When an attendee registers and opts in at a live event, sponsors and organizers can send campaign messages, unlock rewards, promotions or ads based on emotions. For instance, at a car show, the AI-based, affective computing system can tell when an attendee responds favorably to a particular make and model. That means during or post event, the organizer can target the right car for the right person.

Retail

From Louis Vuitton to Gap, when customers log into the store’s Wi-Fi and accept the privacy terms, we can determine when someone responds emotionally to a particular handbag or a piece of article. This could then trigger a special message or promotion tailored to that shopper. It’s not only knowing what they love but what do they love that they can afford.

Hospitality & Customer Service

Be it hotels, restaurants, cruises, airlines or any service provider where customer service is important, the emotion sensing platform can determine if someone is having a positive or negative customer service experience. Rather than sending a JD Edwards customer satisfaction survey once a year, in real-time any negative customer service interactions can be brought to the attention of the staff for immediate correction and resolution. It also helps the organization to determine the optimal product and service offerings to bring up these potentially low areas of customer satisfaction.

Healthcare

Patient care assessment, from hospital visits to blood draw, the cognitive science platform can determine the emotional reaction of patients to understand their level of satisfaction, automatically.

The system can work symbiotically with drug compliance technologies such as GlowCap and eCap to determine if a patient hates taking that medication.

For medical advice, the intelligent system can measure a patient’s emotional reaction to the doctor’s advice. For instance, the doctor suggests consuming more raw, organic vegetables in lieu of red meat and also start taking cholesterol-lowering drug. The data analytics platform can measure how that advice was received emotionally by the patient and determine how likely that person will comply with the medical advice.

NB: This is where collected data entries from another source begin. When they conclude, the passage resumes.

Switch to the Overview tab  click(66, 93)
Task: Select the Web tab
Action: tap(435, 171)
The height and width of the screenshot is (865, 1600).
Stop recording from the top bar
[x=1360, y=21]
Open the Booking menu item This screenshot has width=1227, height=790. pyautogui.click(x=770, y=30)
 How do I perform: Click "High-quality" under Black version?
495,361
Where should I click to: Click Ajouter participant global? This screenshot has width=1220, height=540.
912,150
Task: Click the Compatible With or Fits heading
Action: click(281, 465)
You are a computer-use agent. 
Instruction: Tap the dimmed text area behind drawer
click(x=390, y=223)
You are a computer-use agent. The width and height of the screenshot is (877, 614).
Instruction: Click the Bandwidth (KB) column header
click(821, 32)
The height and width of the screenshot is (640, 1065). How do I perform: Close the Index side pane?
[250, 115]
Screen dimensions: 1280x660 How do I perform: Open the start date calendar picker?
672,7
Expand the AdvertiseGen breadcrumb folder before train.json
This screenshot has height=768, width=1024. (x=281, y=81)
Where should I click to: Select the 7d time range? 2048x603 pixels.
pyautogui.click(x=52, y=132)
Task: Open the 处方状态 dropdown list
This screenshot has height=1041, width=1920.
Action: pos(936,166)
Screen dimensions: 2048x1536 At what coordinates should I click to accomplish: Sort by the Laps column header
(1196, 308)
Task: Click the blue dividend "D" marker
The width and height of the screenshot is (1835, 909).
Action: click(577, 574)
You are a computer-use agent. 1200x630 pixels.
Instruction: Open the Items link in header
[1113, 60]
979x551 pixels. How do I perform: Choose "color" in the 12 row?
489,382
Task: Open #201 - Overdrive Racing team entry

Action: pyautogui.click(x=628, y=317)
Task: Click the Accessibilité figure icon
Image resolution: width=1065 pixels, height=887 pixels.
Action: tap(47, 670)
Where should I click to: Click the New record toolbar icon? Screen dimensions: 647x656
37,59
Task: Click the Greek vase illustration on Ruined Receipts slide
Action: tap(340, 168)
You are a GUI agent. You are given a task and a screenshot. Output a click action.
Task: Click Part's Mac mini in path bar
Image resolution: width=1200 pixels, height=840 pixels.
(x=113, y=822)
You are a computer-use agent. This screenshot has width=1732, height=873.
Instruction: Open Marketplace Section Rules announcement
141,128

Wearables working in conjunction with Amyx+’s neuroscience platform inform wearers about their anxiety and stress levels, mental focus, and general productivity. The system can inform the user to take specific steps to optimize their cognitive load and emotional moods, e.g., caffeine, exercise, neurochemical supplements.

 

Conclusion

We are at an exciting time. From the office, enterprise systems to customer interactions, wearables and AI are bringing incredible new capabilities to the market. Smart systems will help automate many manual processes and tasks to increase worker productivity.

What are practical applications of these technologies in the near-term? Enterprise systems with AI, deep learning, and NLP will be able to take notes, identify which leads are most likely to convert, update the CRM for you and create action items. We’ll spend less time inputting data and performing manual tasks.

AI, machine learning, and deep learning will continue to become the bedrock of decision support and actionable intelligence.

The fields of affective computing is enabling us to measure the emotional reaction of customers with horizontal applications across sectors and use cases.

Companies like IBM, Facebook, Salesforce.com, and others are spending millions of dollars to acquire these new technologies. They’re not waiting. The reality of smart enterprise computing isn’t a distant dream; it’s happening now. So you can play it safe and wait until everyone adopts and miss the boat entirely or you can take an active role in shaping the future. The decision is yours.